In less than a month, Canada has executed a complete about-face on global climate change.
With the defeat of the Conservatives in the October general election, out went nearly a decade of Canada making itself something of a global outcast on the issue. The record of the former prime minister, Stephen Harper, on climate change was marked by retreat, foot-dragging and hand-wringing over the economic consequences of moving too quickly.
The new prime minister, Justin Trudeau, and his Liberals are now trying to make up for lost time. And along with the left-leaning New Democrats, who wrested power from the Conservatives in the oil-rich province of Alberta last spring, they have now moved climate-change policy to the top of the country’s political agenda.
Photo: Adrian Wyld/The Canadian Press, via Associated Press
The swift about-face put Ed Whittingham, one of the country’s most prominent environmentalists, briefly at a loss for words in a recent interview.
“What adjective can I use?” Whittingham, the executive director of the Pembina Institute, asked after a moment. “Marked? Dramatic? Significant? They all apply.”
Harper skipped last year’s UN climate summit meeting in New York. But Trudeau will attend this year’s meeting in Paris next week, and not only that: He has invited his political opponents and all 10 of the country’s provincial premiers to join the delegation.

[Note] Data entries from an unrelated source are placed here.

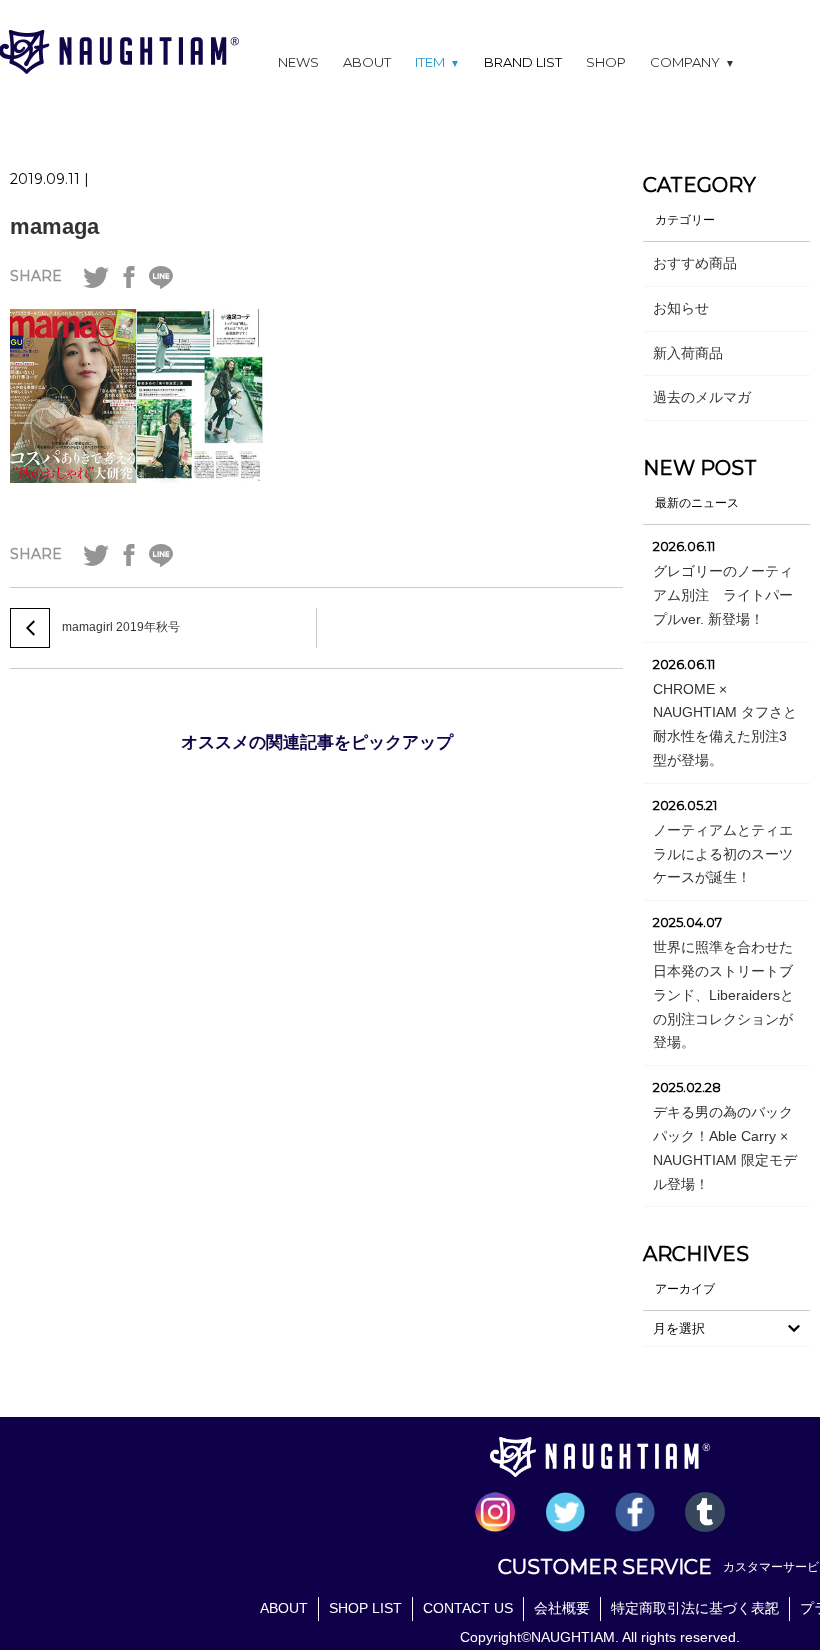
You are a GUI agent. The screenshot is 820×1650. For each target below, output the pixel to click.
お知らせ (681, 308)
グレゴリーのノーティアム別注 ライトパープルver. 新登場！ (723, 595)
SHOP (606, 62)
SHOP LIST (365, 1608)
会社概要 (562, 1608)
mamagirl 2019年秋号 (121, 627)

He gathered the premiers in Ottawa last week for a meeting largely devoted to developing a national strategy.
“We’ll demonstrate that we are serious about climate change,” Trudeau said after a four-hour dinner with the premiers. “This means making decisions based on science; it means reducing carbon emissions, including through carbon pricing towards a climate-resilient economy.” Several of the provincial leaders voiced similar sentiments.
Harper would never have said that. Though he acknowledged a need for some action during his decade in power, he withdrew Canada from the Kyoto accord on climate change and warned about the economic consequences of moving faster than the US.

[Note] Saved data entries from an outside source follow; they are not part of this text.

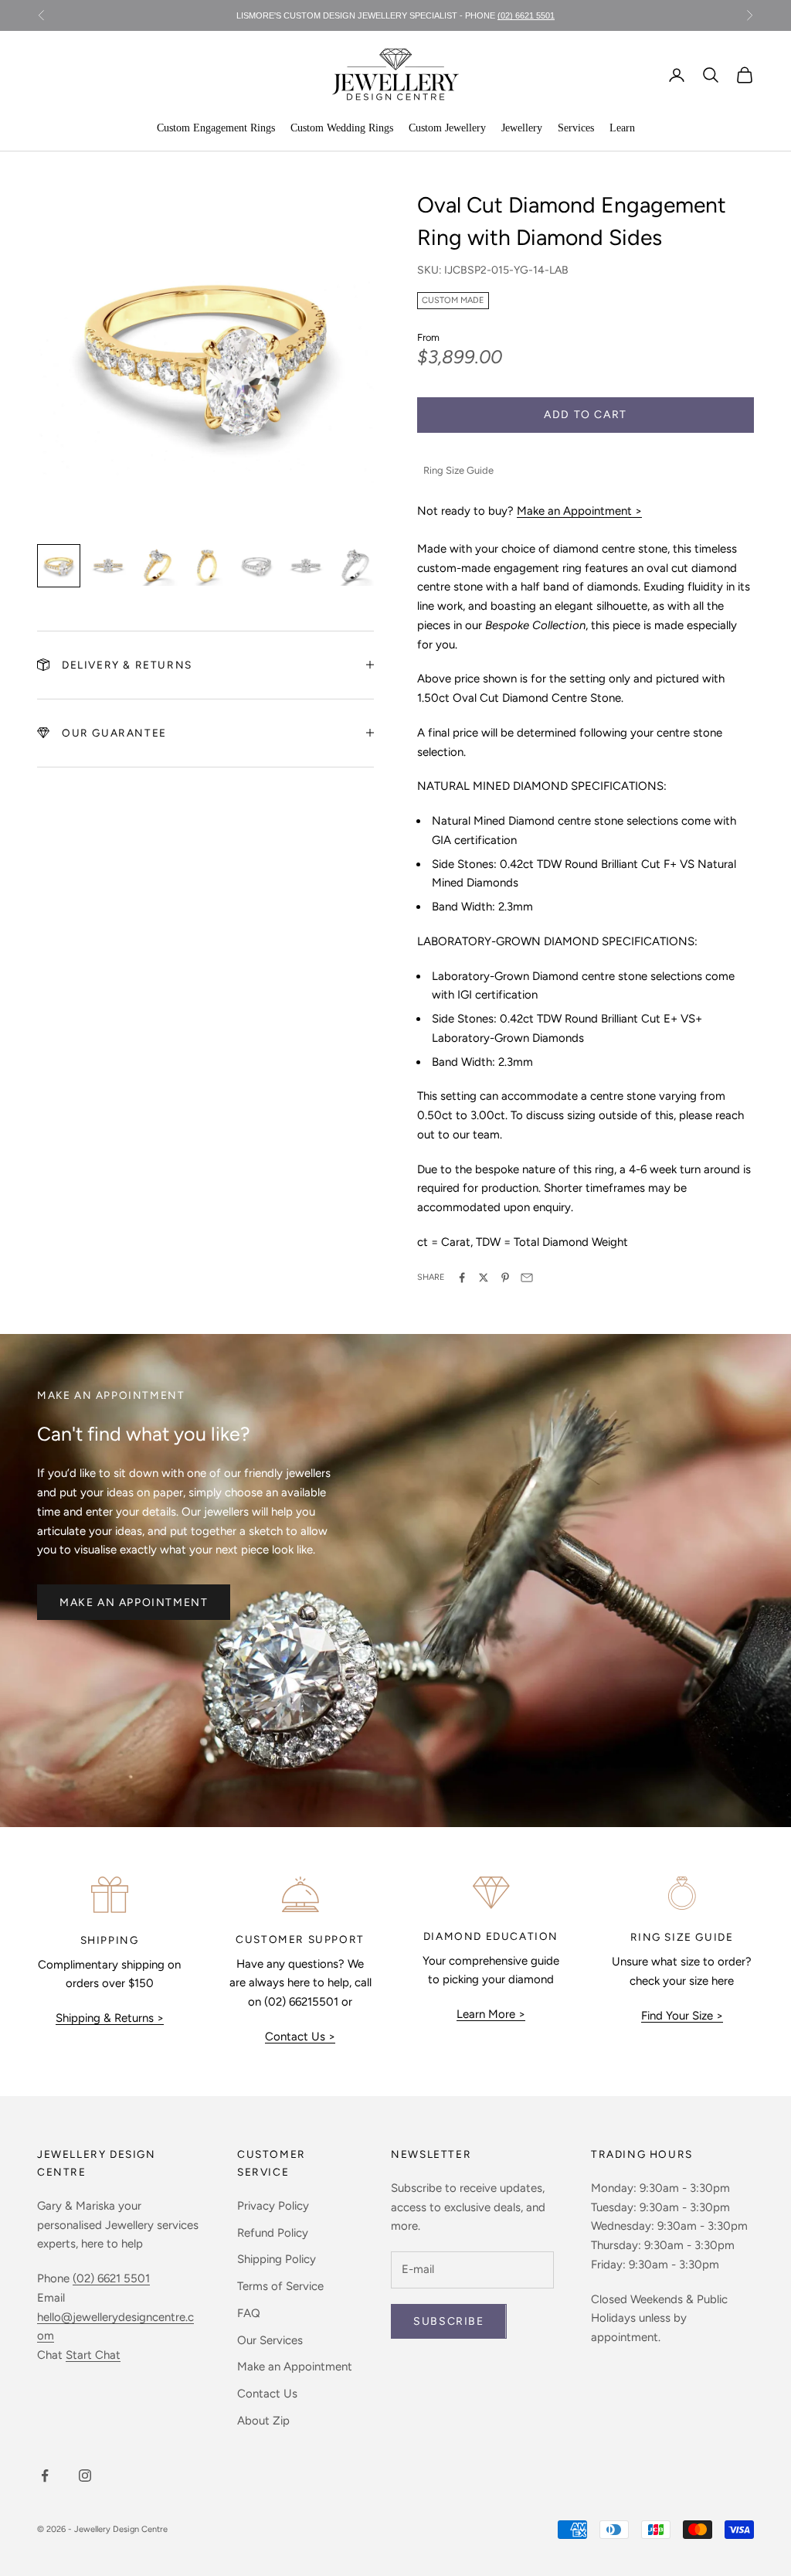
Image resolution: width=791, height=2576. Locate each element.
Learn (622, 128)
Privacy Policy (273, 2206)
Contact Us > (300, 2036)
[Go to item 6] (306, 565)
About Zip (263, 2421)
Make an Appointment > (579, 511)
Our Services (270, 2340)
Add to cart (585, 414)
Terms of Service (280, 2286)
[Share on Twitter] (483, 1277)
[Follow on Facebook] (45, 2475)
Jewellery (521, 128)
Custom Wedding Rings (341, 128)
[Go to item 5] (256, 565)
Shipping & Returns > (110, 2018)
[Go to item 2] (108, 565)
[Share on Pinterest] (505, 1277)
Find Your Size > (682, 2016)
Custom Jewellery (447, 128)
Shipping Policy (276, 2259)
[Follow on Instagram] (85, 2475)
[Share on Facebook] (462, 1277)
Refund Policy (272, 2233)
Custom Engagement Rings (216, 128)
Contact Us (267, 2394)
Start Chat (93, 2355)
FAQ (248, 2313)
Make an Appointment (133, 1602)
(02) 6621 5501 (526, 15)
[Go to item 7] (355, 565)
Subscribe (448, 2321)
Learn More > (491, 2014)
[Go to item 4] (207, 565)
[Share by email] (527, 1277)
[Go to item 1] (58, 565)
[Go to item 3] (157, 565)
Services (576, 128)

Canada has made a bit of progress on reducing greenhouse-gas emissions, but most of it has come from the provinces: Ontario has stopped burning coal to produce electricity, for instance, and Quebec, British Columbia and Alberta have introduced carbon taxes of varying effectiveness. At the federal level, though, Harper lowered emission-reduction targets that had been set by an earlier Liberal government, calling them unrealistic, and then failed to meet even the lowered targets.
Overall emissions have been rising in Canada in recent years, after dipping during the 2008 recession. The latest available figures show the country emitting 726 million metric tons of carbon in 2013 — and given that, Harper’s critics argued that his government’s policies could not possibly get them down to the goal of 611 million by 2020.
So far, Trudeau has been careful not to attach specifics numbers to his promises, saying only that the goals will be more ambitious and that they must be developed in cooperation with the provinces. The federal government can regulate emissions from factories and vehicles, but the provinces have control over natural resources and many areas of business regulation, making their participation vital to any national plan’s success.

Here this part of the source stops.